食細胞は生体を守るしくみである免疫で活躍する存在です。食細胞の具体例や機能にくわえ、関連する用語なども広く確認していこう。
大学で生物学を学び、現在は講師としても活動しているオノヅカユウに解説してもらうぞ。

ライター/小野塚ユウ
生物学を中心に幅広く講義をする理系現役講師。大学時代の長い研究生活で得た知識をもとに日々奮闘中。「楽しくわかりやすい科学の授業」が目標。
食細胞
食細胞(しょくさいぼう)とは、細胞の中でも食作用(しょくさよう)をおこなうものの総称です。
とくに、私たちの体内を守る免疫のしくみで活躍する細胞について紹介されることが多いですね。
食作用
細胞が物質を細胞内に取り組み、分解することを食作用といいます。
専門的な用語では、貪食(どんしょく)といったり、ファゴサイトーシス(phagocytosis)ともよばれますね。
そうですね。ファゴサイトーシスと似ている用語に、エンドサイトーシスやエキソサイトーシスなどがあります。せっかくですので、ご紹介しておきましょう。
エンドサイトーシスとエキソサイトーシス
「サイトーシス」というのは、細胞膜を介して大きな物質を輸送する作用をさす言葉です。

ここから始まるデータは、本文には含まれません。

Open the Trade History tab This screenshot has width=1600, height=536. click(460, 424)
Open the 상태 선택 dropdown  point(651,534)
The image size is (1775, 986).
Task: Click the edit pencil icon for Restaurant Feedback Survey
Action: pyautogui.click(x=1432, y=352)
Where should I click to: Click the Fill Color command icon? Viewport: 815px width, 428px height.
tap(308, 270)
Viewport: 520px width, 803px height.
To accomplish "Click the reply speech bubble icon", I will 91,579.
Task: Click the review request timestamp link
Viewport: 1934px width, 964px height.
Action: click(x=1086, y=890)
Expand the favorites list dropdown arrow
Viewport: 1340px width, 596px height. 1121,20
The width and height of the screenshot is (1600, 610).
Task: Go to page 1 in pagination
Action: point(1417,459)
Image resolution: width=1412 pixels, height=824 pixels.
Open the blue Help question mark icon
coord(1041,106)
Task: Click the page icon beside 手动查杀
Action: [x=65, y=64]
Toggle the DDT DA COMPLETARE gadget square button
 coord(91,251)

細胞外から細胞内に物質を取り込む作用はエンドサイトーシス(endocytosis)、細胞内から細胞外に排出する作用はエキソサイトーシス(exocytosis)といいます。
食作用はエンドサイトーシスの一種といえますね。
小さな分子であれば、細胞膜上にあるタンパク質のトンネル(膜タンパク質)を通過できるものがあるんです。ところが、大きめの物質になるとそうもいかなくなります。